Eine mögliche Lösung könnte die sogenannte Abgeltungssteuer sein, bei der Kapitalerträge stärker als bisher direkt an der Quelle – also bei den Banken – besteuert werden. Sollten die im Frühjahr 2007 angekündigten Pläne der Bundesregierung umgesetzt werden, entfiele damit auch der Grund für den Kontodatenabruf durch Finanzbehörden. Dennoch hält das Bundesfinanzministerium bislang an seinen Vorhaben fest, die Kapazitäten zum automatisierten Abruf von Kontodaten erheblich auszubauen – es ist von bis zu 5000 Abrufen täglich die Rede.

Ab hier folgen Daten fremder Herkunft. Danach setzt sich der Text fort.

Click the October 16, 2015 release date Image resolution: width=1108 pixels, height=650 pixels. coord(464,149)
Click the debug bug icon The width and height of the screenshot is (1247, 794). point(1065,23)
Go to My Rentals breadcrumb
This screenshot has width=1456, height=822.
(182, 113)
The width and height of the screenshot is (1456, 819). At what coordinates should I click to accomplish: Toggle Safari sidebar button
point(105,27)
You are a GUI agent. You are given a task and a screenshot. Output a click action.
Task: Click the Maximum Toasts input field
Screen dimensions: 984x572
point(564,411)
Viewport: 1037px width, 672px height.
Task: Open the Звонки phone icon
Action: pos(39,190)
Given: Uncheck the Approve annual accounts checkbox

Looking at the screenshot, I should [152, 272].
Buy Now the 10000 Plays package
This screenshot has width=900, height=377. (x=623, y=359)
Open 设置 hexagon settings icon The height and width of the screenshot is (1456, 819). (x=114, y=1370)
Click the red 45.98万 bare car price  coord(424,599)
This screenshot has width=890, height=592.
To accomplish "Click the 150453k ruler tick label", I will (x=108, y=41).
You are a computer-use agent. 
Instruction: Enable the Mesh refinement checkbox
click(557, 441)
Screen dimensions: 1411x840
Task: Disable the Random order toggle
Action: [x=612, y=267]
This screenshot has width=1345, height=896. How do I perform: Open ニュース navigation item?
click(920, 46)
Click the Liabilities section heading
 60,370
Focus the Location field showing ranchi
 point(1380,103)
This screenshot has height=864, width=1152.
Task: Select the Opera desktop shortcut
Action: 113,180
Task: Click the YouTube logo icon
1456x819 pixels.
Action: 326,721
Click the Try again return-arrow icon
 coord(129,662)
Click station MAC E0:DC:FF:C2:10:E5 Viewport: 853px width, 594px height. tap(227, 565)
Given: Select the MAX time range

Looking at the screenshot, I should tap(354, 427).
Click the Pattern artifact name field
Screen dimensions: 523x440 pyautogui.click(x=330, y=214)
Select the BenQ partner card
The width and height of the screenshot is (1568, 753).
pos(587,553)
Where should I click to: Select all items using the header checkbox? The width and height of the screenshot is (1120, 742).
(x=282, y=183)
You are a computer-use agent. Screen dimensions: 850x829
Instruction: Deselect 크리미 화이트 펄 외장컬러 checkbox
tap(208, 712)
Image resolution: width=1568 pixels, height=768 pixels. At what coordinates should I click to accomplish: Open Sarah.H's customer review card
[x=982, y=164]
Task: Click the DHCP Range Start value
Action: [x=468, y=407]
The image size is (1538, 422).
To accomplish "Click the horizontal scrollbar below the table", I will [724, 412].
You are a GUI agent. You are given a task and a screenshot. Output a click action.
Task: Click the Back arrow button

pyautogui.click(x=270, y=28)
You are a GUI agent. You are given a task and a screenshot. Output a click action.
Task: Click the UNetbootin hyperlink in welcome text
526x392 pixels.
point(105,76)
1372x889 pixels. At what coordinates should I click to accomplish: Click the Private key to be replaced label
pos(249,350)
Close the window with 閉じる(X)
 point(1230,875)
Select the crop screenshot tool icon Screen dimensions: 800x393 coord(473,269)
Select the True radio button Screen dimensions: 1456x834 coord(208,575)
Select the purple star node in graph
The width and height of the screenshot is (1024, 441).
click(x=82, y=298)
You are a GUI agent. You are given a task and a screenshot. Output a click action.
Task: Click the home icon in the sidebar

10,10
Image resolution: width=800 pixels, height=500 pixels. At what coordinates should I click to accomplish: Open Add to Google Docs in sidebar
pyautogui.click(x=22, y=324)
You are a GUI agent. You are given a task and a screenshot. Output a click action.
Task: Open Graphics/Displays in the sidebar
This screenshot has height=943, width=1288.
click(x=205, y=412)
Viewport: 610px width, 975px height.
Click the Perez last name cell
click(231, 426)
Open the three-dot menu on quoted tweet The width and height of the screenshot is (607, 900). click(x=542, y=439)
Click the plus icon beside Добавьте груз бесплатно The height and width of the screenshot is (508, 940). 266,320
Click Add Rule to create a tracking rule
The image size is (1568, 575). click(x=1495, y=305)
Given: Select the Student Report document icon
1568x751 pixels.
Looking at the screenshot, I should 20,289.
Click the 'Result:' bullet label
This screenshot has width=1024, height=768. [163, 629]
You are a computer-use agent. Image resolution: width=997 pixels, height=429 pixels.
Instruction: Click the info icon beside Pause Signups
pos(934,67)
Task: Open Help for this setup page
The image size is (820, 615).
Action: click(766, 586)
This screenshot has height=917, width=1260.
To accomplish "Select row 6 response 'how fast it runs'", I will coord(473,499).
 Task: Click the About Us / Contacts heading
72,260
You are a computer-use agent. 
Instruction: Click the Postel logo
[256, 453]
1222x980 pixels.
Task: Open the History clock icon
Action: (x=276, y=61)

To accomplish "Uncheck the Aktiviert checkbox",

Allerdings dürfte das Ministerium seine Pläne überdenken müssen, nachdem das Bundesverfassungsgericht im Juli 2007 bestimmte gesetzliche Vorgaben zum Kontodatenabruf teilweise für verfassungswidrig erklärt hat. Besonders wichtig ist dabei die Feststellung des Gerichts, dass Kontoabfragen nicht routinemäßig oder »ins Blaue hinein« erfolgen dürfen und sich auf konkrete Verdachtsfälle beschränken müssen.

Es gibt keinerlei Anzeichen dafür, dass das staatliche Interesse am Einblick in finanzielle und vermögensbezogene Verhältnisse der Bürger abnehmen wird. Vielmehr ist zu erwarten, dass angesichts immer aussagekräftigerer Zahlungsverkehrsdaten künftig verstärkt auf Transaktionsinformationen zugegriffen wird – insbesondere zur Aufklärung von Straftaten oder zur Ermittlung steuerlich relevanter Sachverhalte. Eine datenschutzfreundliche Lösung könnte darin bestehen, das Bankgeheimnis – wie in einigen südlichen Nachbarländern – gesetzlich zu schützen. Ob dies jedoch tatsächlich umgesetzt wird, erscheint derzeit mehr als fraglich.